**PAGE**.
--

How can I receive printed shareholder and proxy materials?

Please follow the instructions for “How to Access the Proxy Materials” on the one-page notice described above.

Who is soliciting my proxy?

The Board is soliciting your proxy in order to provide you with an opportunity to vote on all matters scheduled to come before the meeting, whether or not you attend the meeting via the internet.

Who is entitled to vote?

Each holder of record of our shares of Common Stock, at the close of business on the record date, April 20, 2023 (“Record Date”), is entitled to one vote for each Common Share owned on each matter to be voted on. As of the Record Date, 45,118,873 shares of Common Stock were issued and outstanding and entitled to vote at the Annual Meeting.

What must I do to attend the meeting via the Internet?

You may attend and participate in the Annual Meeting via the Internet at www.virtualshareholdermeeting.com/AWI2023 where you will be able to vote and submit questions during the meeting. Shareholders who use the control number that was furnished to them (either with the notice sent to them regarding the availability of these proxy materials or with their copy of these proxy materials) to log on to the meeting will be able to vote and submit questions during the meeting.

--

**PROVIDED DATA**.
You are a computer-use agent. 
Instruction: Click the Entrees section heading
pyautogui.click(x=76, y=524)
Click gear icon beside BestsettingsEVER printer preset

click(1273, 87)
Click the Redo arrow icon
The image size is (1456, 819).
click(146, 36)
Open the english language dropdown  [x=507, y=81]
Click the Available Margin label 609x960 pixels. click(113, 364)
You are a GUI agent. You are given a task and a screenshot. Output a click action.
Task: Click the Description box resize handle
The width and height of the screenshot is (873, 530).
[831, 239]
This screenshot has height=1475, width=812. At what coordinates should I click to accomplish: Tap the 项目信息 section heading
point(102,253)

--

**TASKS TO CARRY OUT**.
**a)** Please return the passage of the proxy Q&A starting with "How can I receive" and going on through "soliciting my proxy?".
**b)** List every question the proxy Q&A uses as a heading.
**c)** Does each statement agree with the proxy Q&A? Answer yes or no for each, quoting the words that decide it. (i) The record date is April 20, 2023. (ii) Each holder of record gets two votes for every share owned. (iii) Company management is the party soliciting the proxy.
The material above has no connection to the proxy Q&A.

**OUTPUTS BY TASK**.
**a)**
How can I receive printed shareholder and proxy materials?

Please follow the instructions for “How to Access the Proxy Materials” on the one-page notice described above.

Who is soliciting my proxy?

**b)**
- How can I receive printed shareholder and proxy materials?
- Who is soliciting my proxy?
- Who is entitled to vote?
- What must I do to attend the meeting via the Internet?

**c)**
(i) Yes: "at the close of business on the record date, April 20, 2023"
(ii) No: "is entitled to one vote for each Common Share owned on each matter to be voted on"
(iii) No: "The Board is soliciting your proxy"